(Text and element-pointing rows)

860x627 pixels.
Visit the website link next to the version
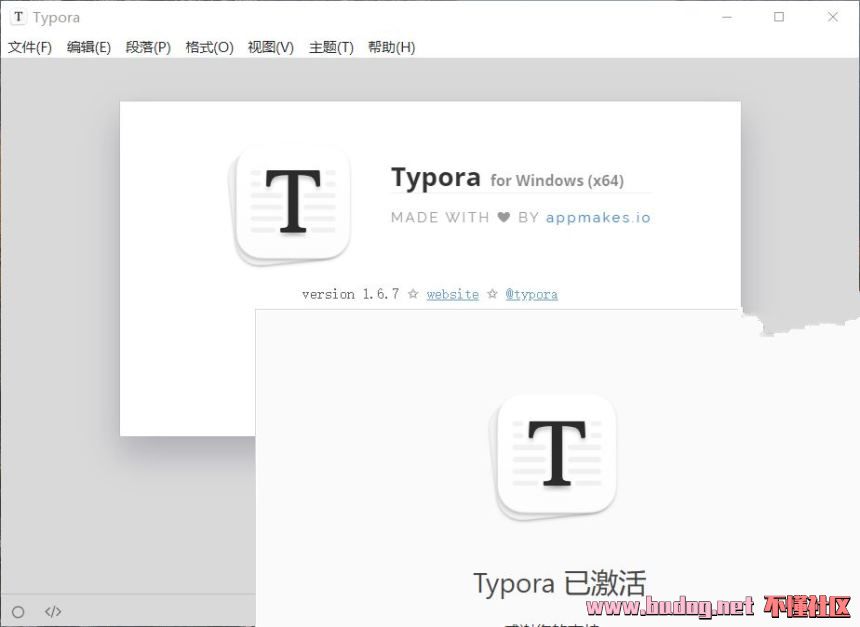click(452, 294)
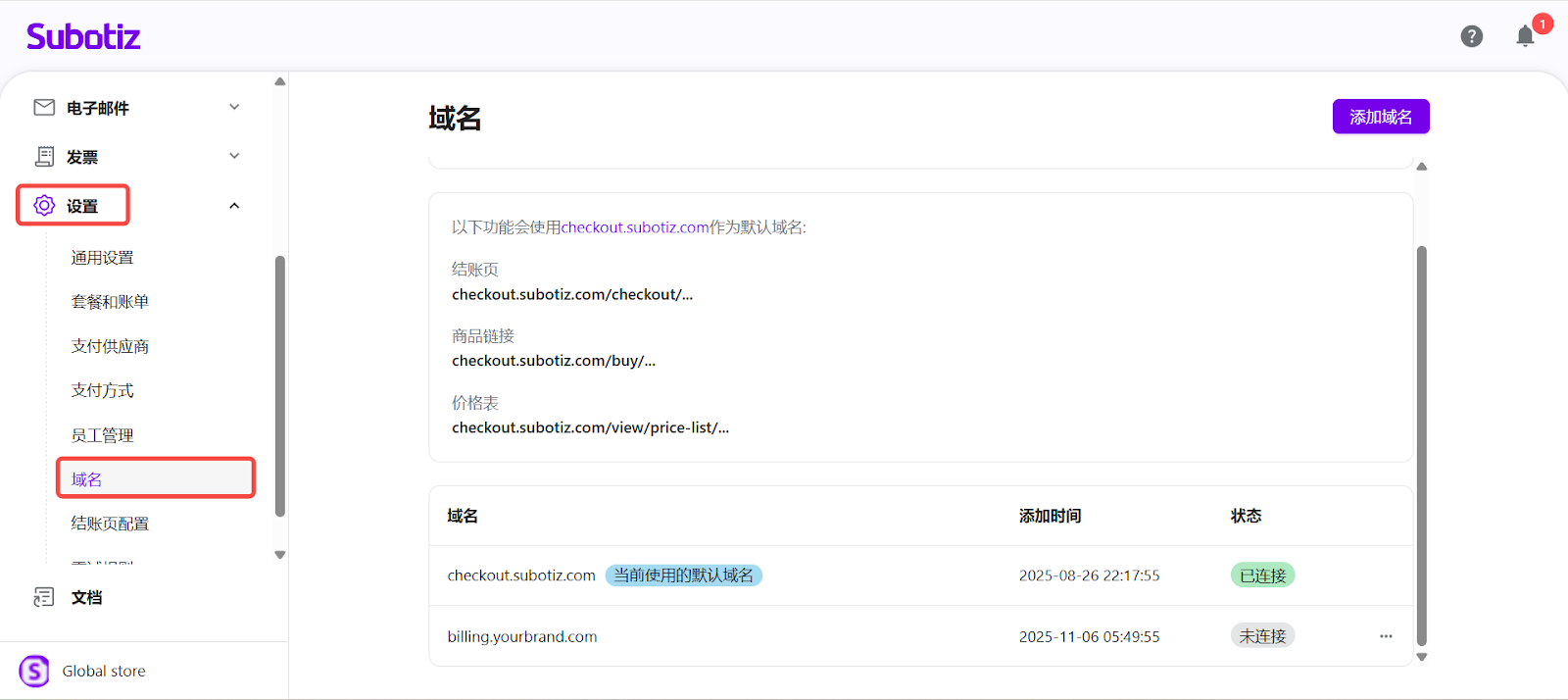Open the notifications bell icon
1568x700 pixels.
tap(1525, 37)
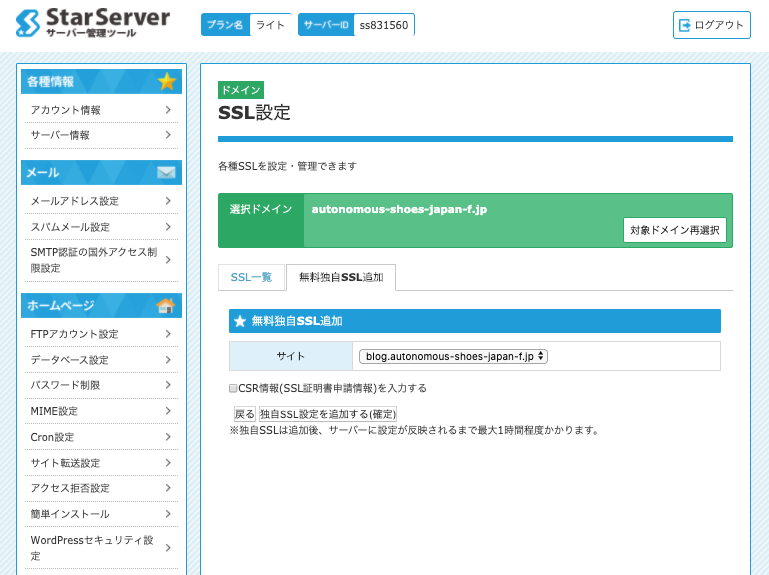Open データベース設定 from sidebar

pyautogui.click(x=99, y=360)
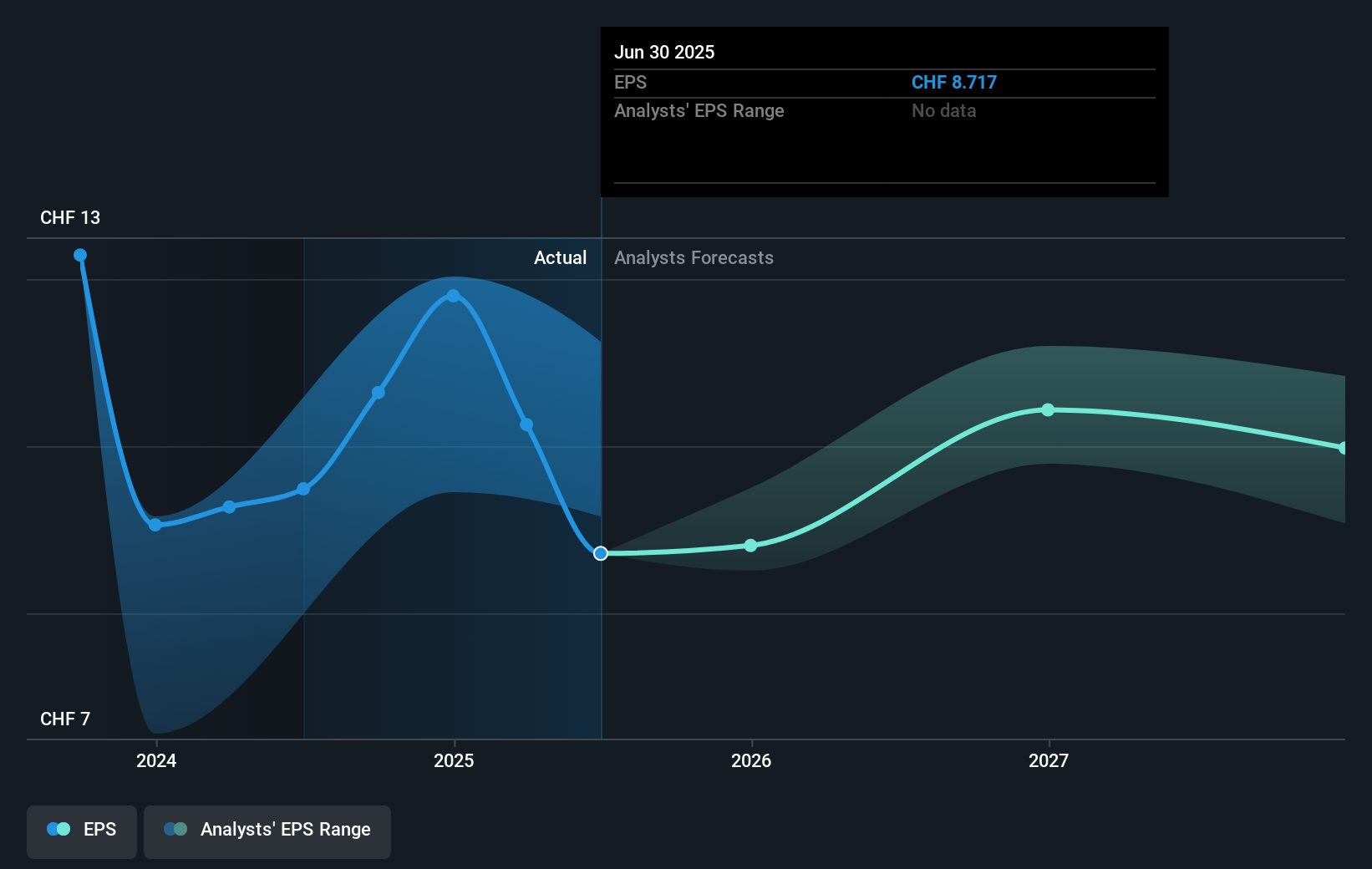
Task: Switch to the Analysts Forecasts section
Action: click(x=694, y=258)
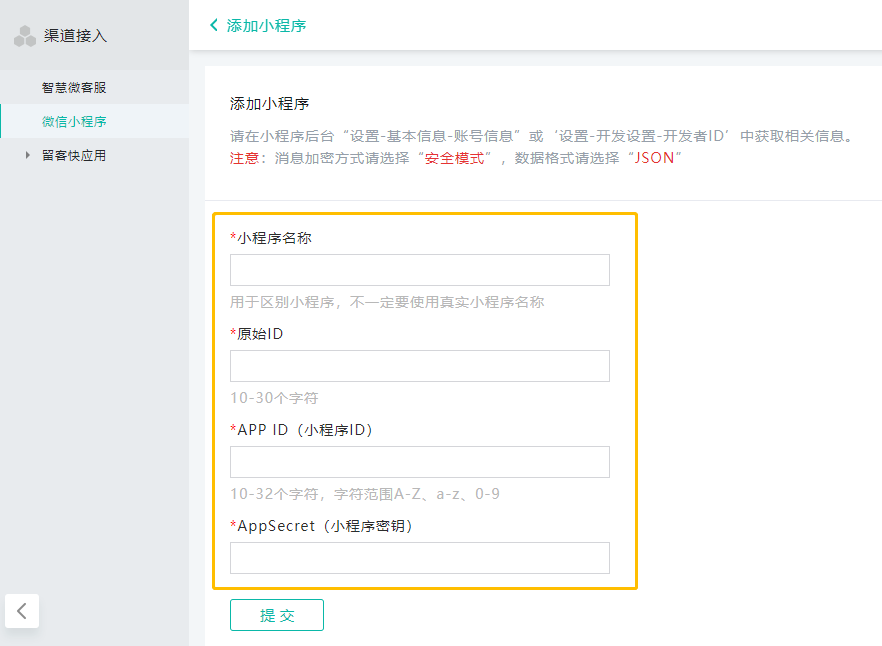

| What you have to do |
Copy every one of the rows above line for line, leaving out the pictures.

| Exercise answer |
860x627 pixels.
Visit the website link next to the version
click(452, 294)
Open the notifications bell icon
1568x700 pixels.
tap(1525, 37)
Open データベース設定 from sidebar

pyautogui.click(x=99, y=360)
Task: Switch to the Analysts Forecasts section
Action: click(x=694, y=258)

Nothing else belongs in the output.